◆ DOCUMENT SEGMENT
# Man faces 20 charges after search of apartment



## kwflatbed (Dec 29, 2004)

_By LANE LAMBERT
The Patriot Ledger_

MARSHFIELD - First the Marshfield police arrested Jason Gallo on Wednesday night as he sat in his car at the Bull's Run pub. Then they searched his apartment.

By the time they were finished, police had seized $12,000 worth of cocaine, hundreds of prescription pills, two guns and thousands of dollars' worth of sports equipment.

Gallo, 28, of 58 Bradley St., Marshfield, has been held on $100,000 bail and faces 20 charges ranging from possession of cocaine with intent to distribute to possession of stolen property. He was also charged with driving with a revoked license.

Gallo was arraigned Friday in Plymouth District Court, where a plea of innocent was entered on his behalf. A pretrial hearing is scheduled for Dec. 20.

''This was a significant arrest,'' Lt. Robert Wright said. ''He was the biggest street-level cocaine dealer in Marshfield.''

According to Wright, police first used a search warrant to search Gallo and his 2004 Chevrolet Avalanche at about 7:40 p.m. Wednesday as he sat in the parking lot at the Bull's Run restaurant on Careswell Street.

Gallo had 37 grams of cocaine on him, and a .22-caliber handgun in the vehicle's console, Wright said.

In Gallo's basement apartment on Bradley Street, police seized another 2½ ounces of cocaine, along with morphine and methadone prescription pills and smaller amounts of other prescription drugs.

Police also seized an AR-15 semiautomatic assault rifle, a sword and dozens of high-priced baseball bats, tennis rackets, hockey skates and gloves and other sports items.

Gallo was also charged with possession with the intent to distribute an electric stun gun and use of a firearm in a felony.

Wright said the cocaine taken from Gallo's vehicle and apartment would have a street value of $11,000 to $12,000. He didn't put an estimate on the value of the prescription drugs. He said the sporting goods were probably stolen by others in trade for drugs.

◆ THE PROBLEM
In the article about the Marshfield arrest, what did police find in the console of Gallo's vehicle? Answer from the article about the Marshfield arrest alone.

◆ EXERCISE DATA
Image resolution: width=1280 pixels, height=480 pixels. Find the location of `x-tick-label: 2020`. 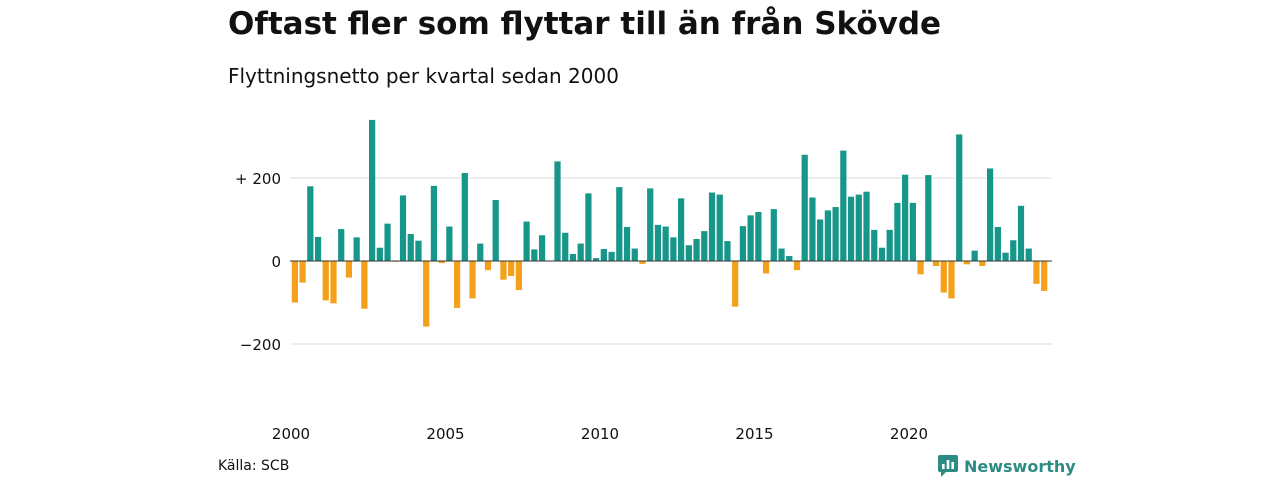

◆ FINAL ANSWER
A .22-caliber handgun.